DELHI - The two-man team investigating the murder of King Birendra of Nepal and most of his family has concluded that Crown Prince Dipendra carried out the murders, according to leaked reports from Kathmandu.
The Chief Justice of Nepal, Keshab Prasad Uphadyaya, and the Speaker of the lower house of parliament, Taranath Rana Bhatt, finished work yesterday and last night were expected to present their report to the new monarch, King Gyanendra.
The local press has speculated that it will be made public on Monday.
Yesterday, security was stepped up around the city, with a peaceful procession of sportspeople hoping to pay their last respects to their "dear and respected royals" turned back well short of Narayanhity Palace, the royal family's residence.
Police were under orders to stop all mass gatherings and marches near the palace, and after dark they searched cars at major crossroads.
There is concern that revolutionaries of the Maoist Communist Party of Nepal, whose five-year insurgency in the countryside has taken more than 1,600 lives, might choose this moment of instability to make their presence felt in the capital.

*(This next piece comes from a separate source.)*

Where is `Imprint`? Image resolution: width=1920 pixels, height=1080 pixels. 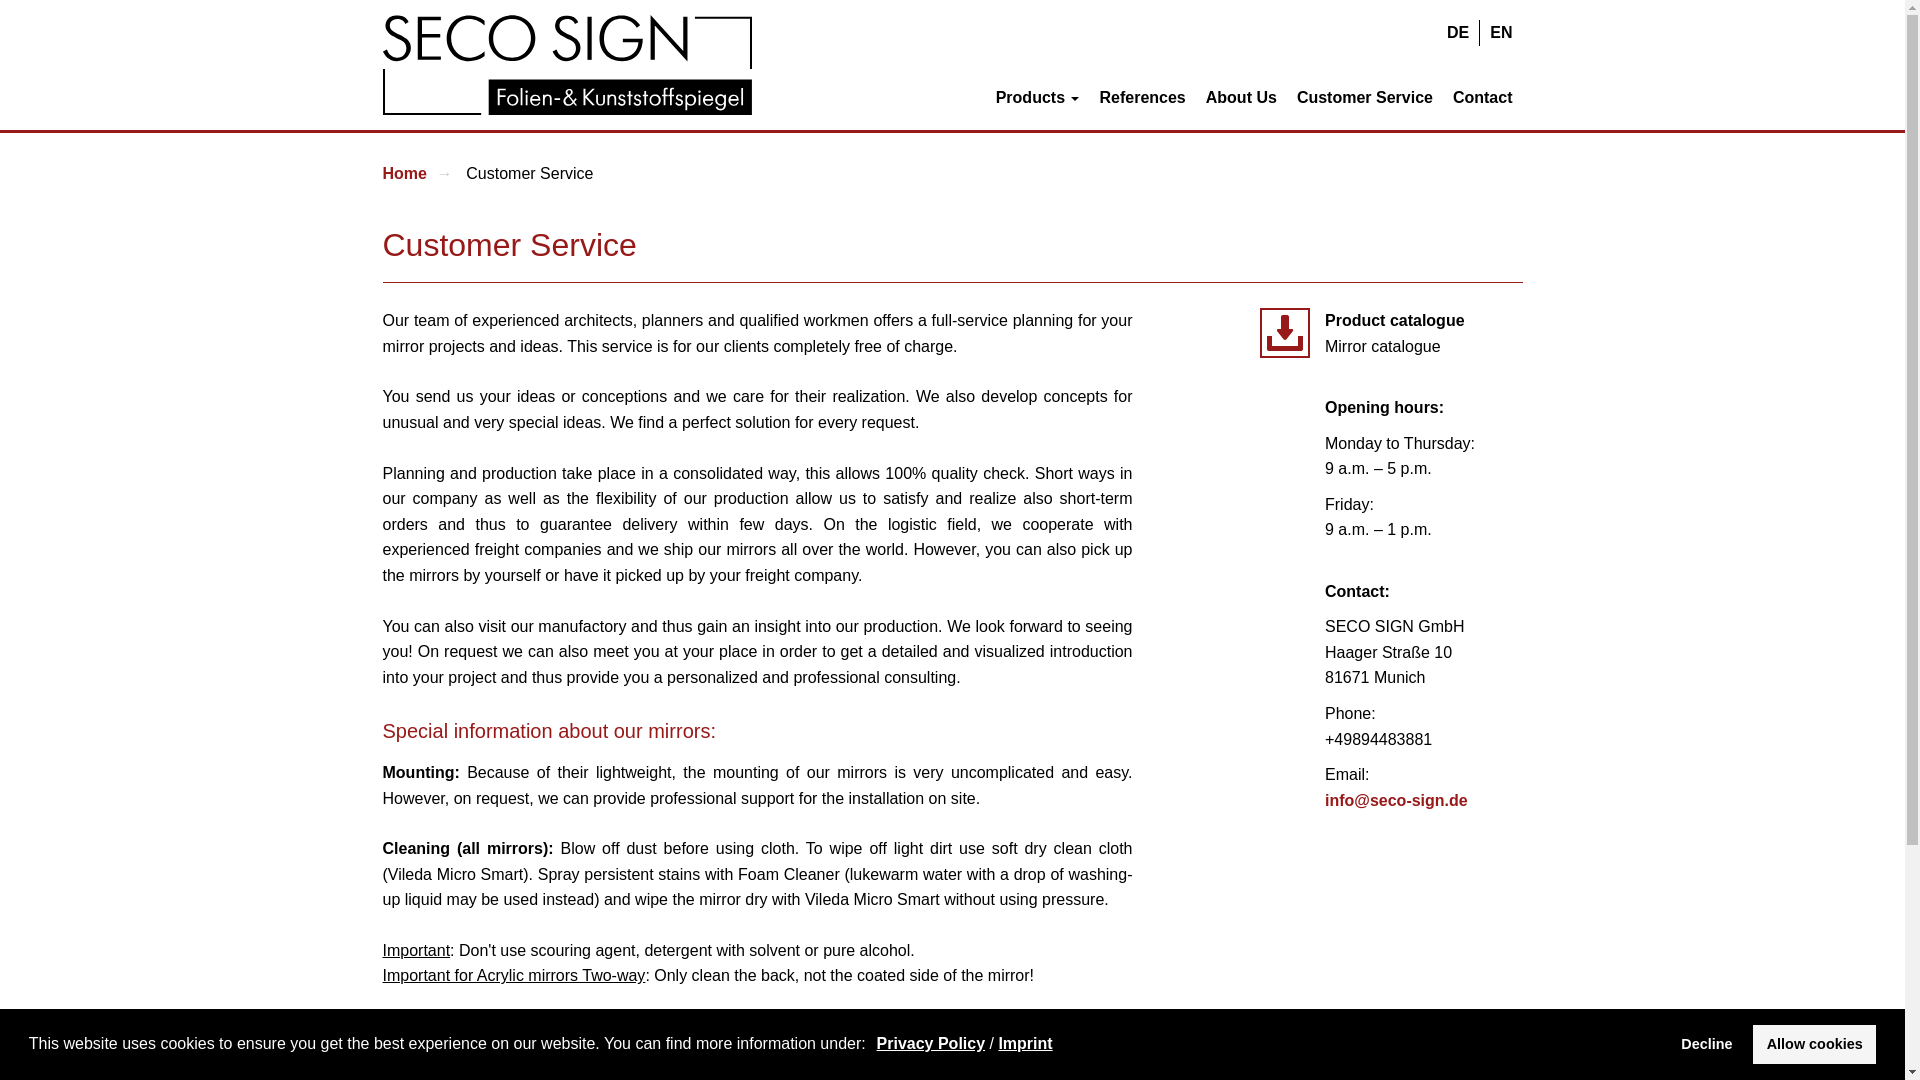 Imprint is located at coordinates (1025, 1042).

On 4 June, the day Crown Prince Dipendra, briefly named king, died in hospital of his allegedly self-inflicted wounds, and his uncle Gyanendra ascended the throne, riots broke out across Kathmandu as citizens demanded to be told the truth about the killings.

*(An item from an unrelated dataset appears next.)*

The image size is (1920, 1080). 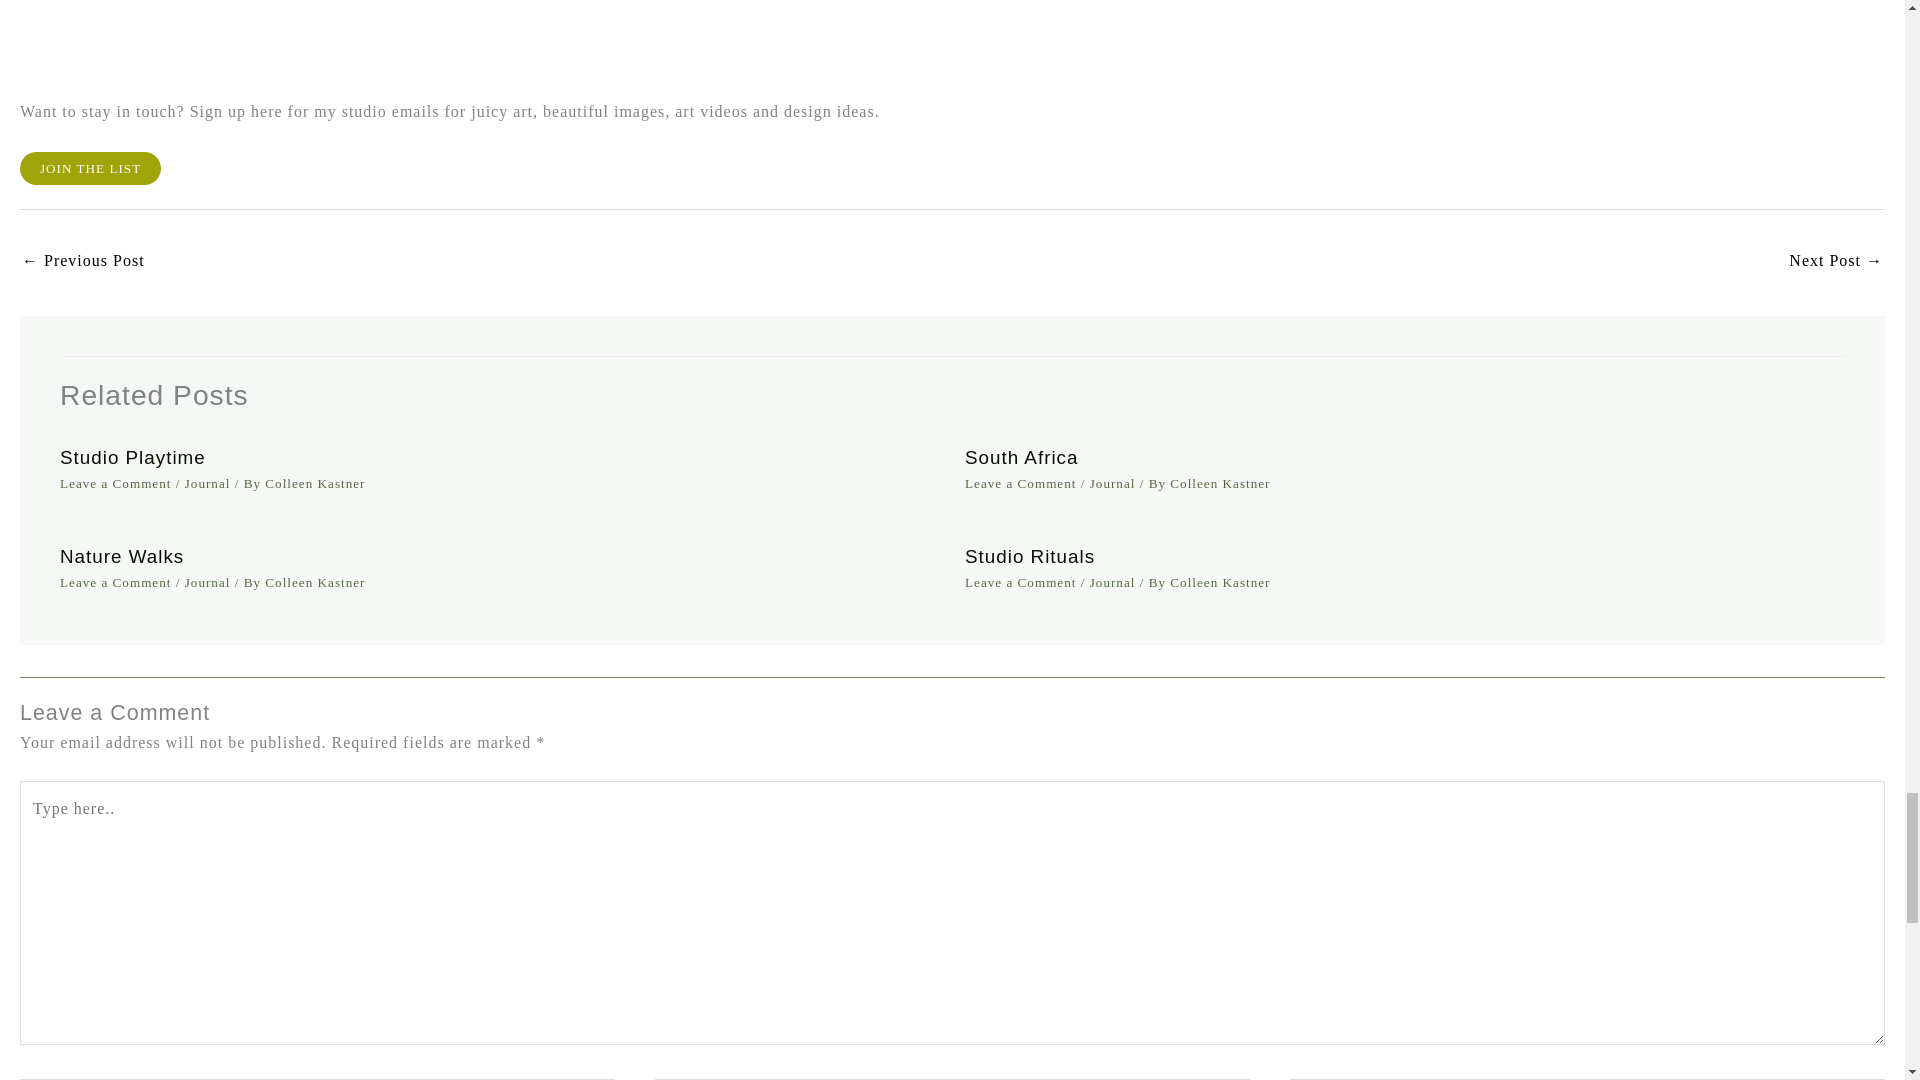 What do you see at coordinates (314, 484) in the screenshot?
I see `View all posts by Colleen Kastner` at bounding box center [314, 484].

Friends and relatives of survivors, and at least one eye-witness, have consistently told reporters that Dipendra was responsible, running amok with machine guns in a state of drugged or drunken frenzy, following an argument with his parents.

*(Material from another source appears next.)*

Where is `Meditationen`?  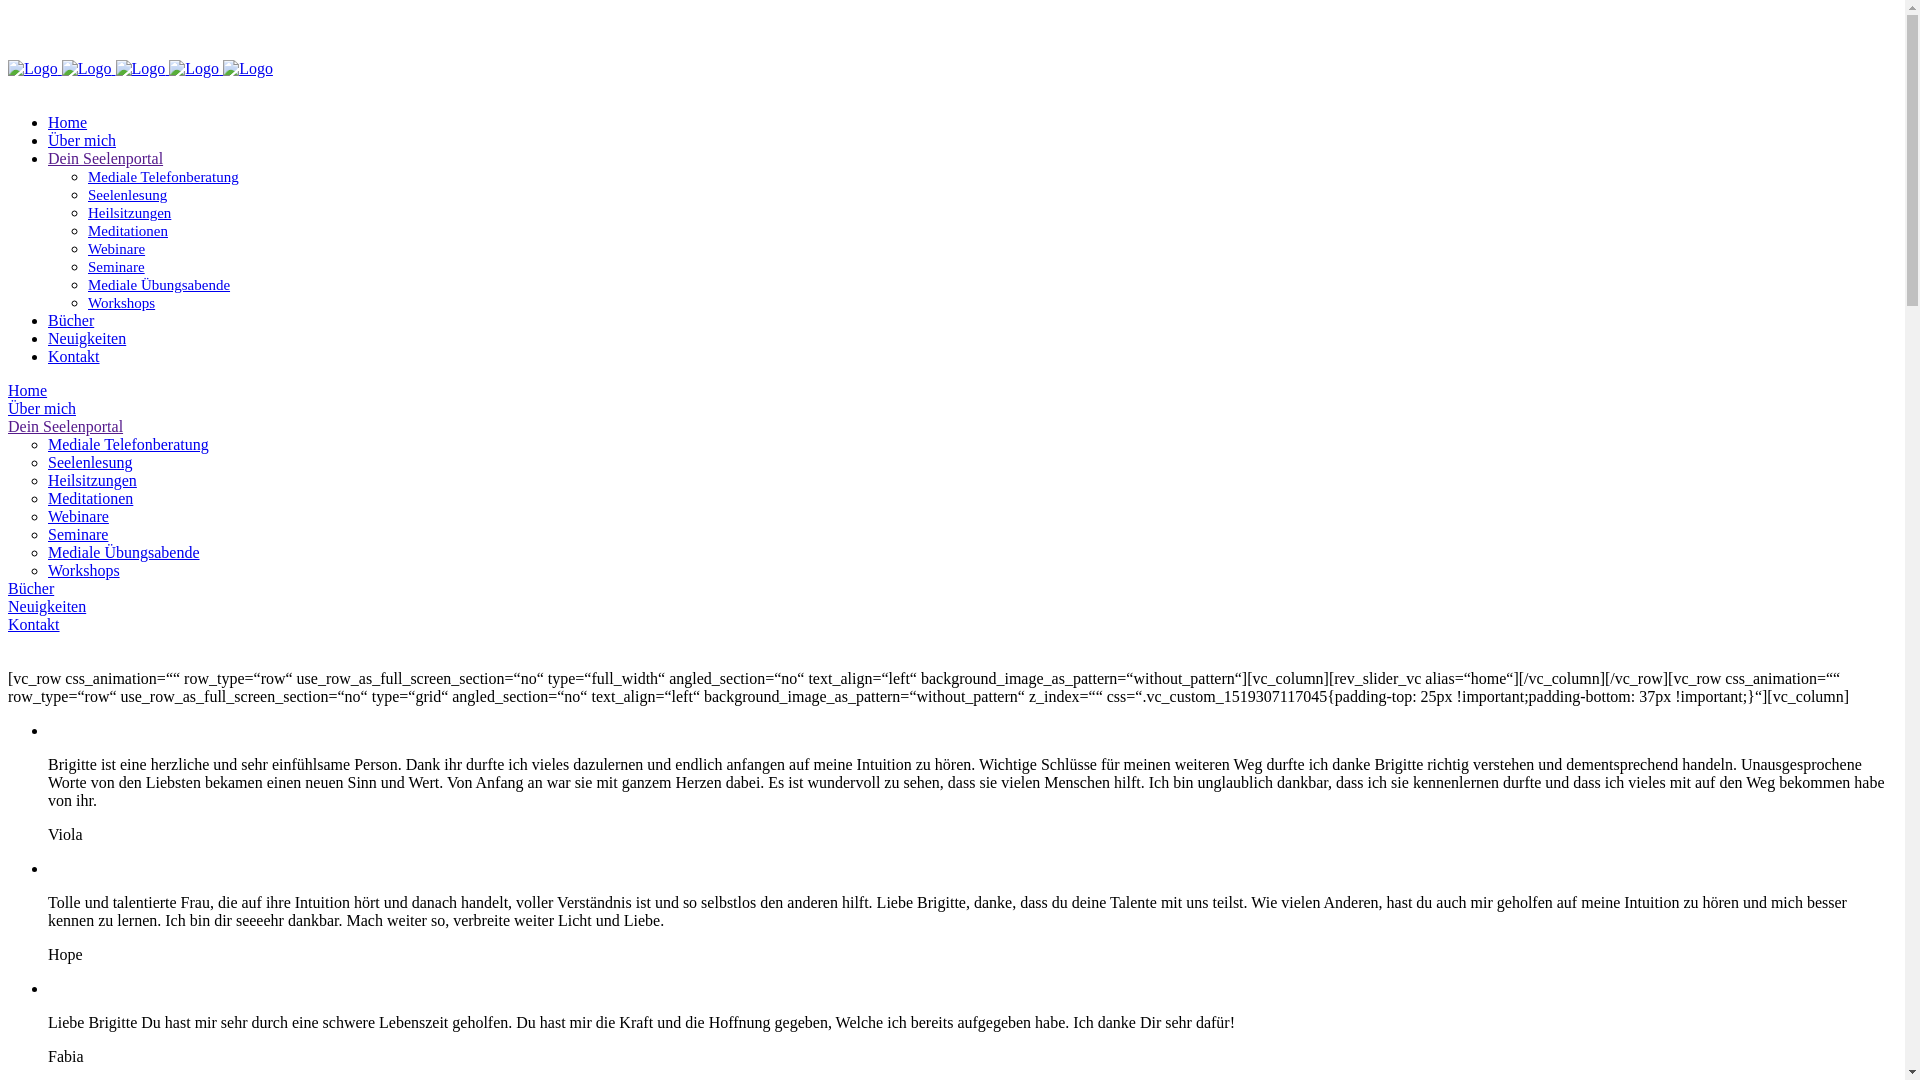
Meditationen is located at coordinates (90, 498).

But the Nepalese public has shown great sceepticism over these accounts, preferring to see a conspiracy involving the new king and Paras Shah, his only son and de facto heir.
In the past few years Paras Shah is said to have killed four people in separate drunken hit-and-run incidents, but because Nepal's royals are immune from the law unless the King sanctions their prosecution, he has suffered no penalties.
The two-man commission is said to have worked night and day for the past week, interviewing more than 100 people, including survivors.
One key witness who declined to be interviewed was Devyani Rana, the aristocratic woman Dipendra wished to marry, but whom his mother, Queen Aishwarya, rejected.
It was an argument over his choice of bride that is believed to have triggered the prince's murderous attack. Devyani has left the country and is believed to be in India.
Yesterday, in a reprise of the katto ceremony that took place for late King Birendra on Monday, the soul of Dipendra, embodied by a brahmin priest wearing the dead prince's clothes, was packed off into exile on an elephant, to rid the city of his ghost.